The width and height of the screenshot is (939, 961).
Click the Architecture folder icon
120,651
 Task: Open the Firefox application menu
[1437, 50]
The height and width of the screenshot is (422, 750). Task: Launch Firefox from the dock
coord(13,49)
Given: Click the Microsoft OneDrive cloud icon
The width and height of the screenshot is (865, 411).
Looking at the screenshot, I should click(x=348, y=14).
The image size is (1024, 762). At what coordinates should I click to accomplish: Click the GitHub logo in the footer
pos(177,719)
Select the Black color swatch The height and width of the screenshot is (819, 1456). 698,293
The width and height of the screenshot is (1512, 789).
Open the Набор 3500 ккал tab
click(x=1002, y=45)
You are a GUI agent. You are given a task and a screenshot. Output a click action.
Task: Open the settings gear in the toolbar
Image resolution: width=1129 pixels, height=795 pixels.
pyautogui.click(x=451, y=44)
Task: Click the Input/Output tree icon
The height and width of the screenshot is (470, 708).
********************
### What is required
List every line of the records that contains the string "Output", treating uppercase and lowercase letters as distinct.

### Response
You are a GUI agent. You are given a task and a screenshot. Output a click action.
Task: Click the Input/Output tree icon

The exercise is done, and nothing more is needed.